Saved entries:
== Segment start ==
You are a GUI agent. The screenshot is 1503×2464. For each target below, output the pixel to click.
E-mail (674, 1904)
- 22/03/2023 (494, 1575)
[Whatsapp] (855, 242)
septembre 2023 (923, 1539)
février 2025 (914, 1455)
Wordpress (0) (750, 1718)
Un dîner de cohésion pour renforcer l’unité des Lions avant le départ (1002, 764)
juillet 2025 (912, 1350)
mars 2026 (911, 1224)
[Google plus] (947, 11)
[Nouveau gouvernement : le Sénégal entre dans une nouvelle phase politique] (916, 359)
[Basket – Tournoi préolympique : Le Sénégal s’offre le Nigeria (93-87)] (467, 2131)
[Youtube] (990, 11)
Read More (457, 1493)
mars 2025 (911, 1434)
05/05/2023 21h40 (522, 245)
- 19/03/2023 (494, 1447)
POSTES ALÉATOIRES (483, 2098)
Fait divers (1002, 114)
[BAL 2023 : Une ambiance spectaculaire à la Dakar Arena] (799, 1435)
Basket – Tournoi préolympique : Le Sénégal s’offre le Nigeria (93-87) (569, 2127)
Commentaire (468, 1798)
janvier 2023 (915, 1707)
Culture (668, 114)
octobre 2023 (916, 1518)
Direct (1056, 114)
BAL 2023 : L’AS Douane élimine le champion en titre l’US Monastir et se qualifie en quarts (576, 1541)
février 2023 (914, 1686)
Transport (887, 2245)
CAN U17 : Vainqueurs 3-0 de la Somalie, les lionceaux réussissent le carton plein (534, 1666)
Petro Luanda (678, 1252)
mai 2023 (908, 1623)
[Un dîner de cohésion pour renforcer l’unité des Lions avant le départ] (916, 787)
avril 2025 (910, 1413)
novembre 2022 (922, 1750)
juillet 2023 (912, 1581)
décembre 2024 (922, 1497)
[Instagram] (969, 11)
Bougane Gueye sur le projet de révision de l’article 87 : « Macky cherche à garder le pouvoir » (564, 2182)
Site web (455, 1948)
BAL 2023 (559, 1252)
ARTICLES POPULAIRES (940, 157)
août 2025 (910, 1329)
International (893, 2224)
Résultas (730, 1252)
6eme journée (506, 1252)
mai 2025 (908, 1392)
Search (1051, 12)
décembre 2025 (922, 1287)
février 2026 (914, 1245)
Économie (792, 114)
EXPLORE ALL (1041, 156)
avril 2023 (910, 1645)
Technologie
== Segment end ==
(Problem details): The data must be transcribed in full. Every word stays the same.

(Answer box):
You are a GUI agent. The screenshot is 1503×2464. For each target below, output the pixel to click.
E-mail (674, 1904)
- 22/03/2023 (494, 1575)
[Whatsapp] (855, 242)
septembre 2023 (923, 1539)
février 2025 (914, 1455)
Wordpress (0) (750, 1718)
Un dîner de cohésion pour renforcer l’unité des Lions avant le départ (1002, 764)
juillet 2025 (912, 1350)
mars 2026 (911, 1224)
[Google plus] (947, 11)
[Nouveau gouvernement : le Sénégal entre dans une nouvelle phase politique] (916, 359)
[Basket – Tournoi préolympique : Le Sénégal s’offre le Nigeria (93-87)] (467, 2131)
[Youtube] (990, 11)
Read More (457, 1493)
mars 2025 (911, 1434)
05/05/2023 21h40 (522, 245)
- 19/03/2023 (494, 1447)
POSTES ALÉATOIRES (483, 2098)
Fait divers (1002, 114)
[BAL 2023 : Une ambiance spectaculaire à la Dakar Arena] (799, 1435)
Basket – Tournoi préolympique : Le Sénégal s’offre le Nigeria (93-87) (569, 2127)
Commentaire (468, 1798)
janvier 2023 (915, 1707)
Culture (668, 114)
octobre 2023 (916, 1518)
Direct (1056, 114)
BAL 2023 : L’AS Douane élimine le champion en titre l’US Monastir et se qualifie en quarts (576, 1541)
février 2023 (914, 1686)
Transport (887, 2245)
CAN U17 : Vainqueurs 3-0 de la Somalie, les lionceaux réussissent le carton plein (534, 1666)
Petro Luanda (678, 1252)
mai 2023 (908, 1623)
[Un dîner de cohésion pour renforcer l’unité des Lions avant le départ] (916, 787)
avril 2025 (910, 1413)
novembre 2022 (922, 1750)
juillet 2023 (912, 1581)
décembre 2024 (922, 1497)
[Instagram] (969, 11)
Bougane Gueye sur le projet de révision de l’article 87 : « Macky cherche à garder le pouvoir » (564, 2182)
Site web (455, 1948)
BAL 2023 (559, 1252)
ARTICLES POPULAIRES (940, 157)
août 2025 (910, 1329)
International (893, 2224)
Résultas (730, 1252)
6eme journée (506, 1252)
mai 2025 (908, 1392)
Search (1051, 12)
décembre 2025 (922, 1287)
février 2026 (914, 1245)
Économie (792, 114)
EXPLORE ALL (1041, 156)
avril 2023 (910, 1645)
Technologie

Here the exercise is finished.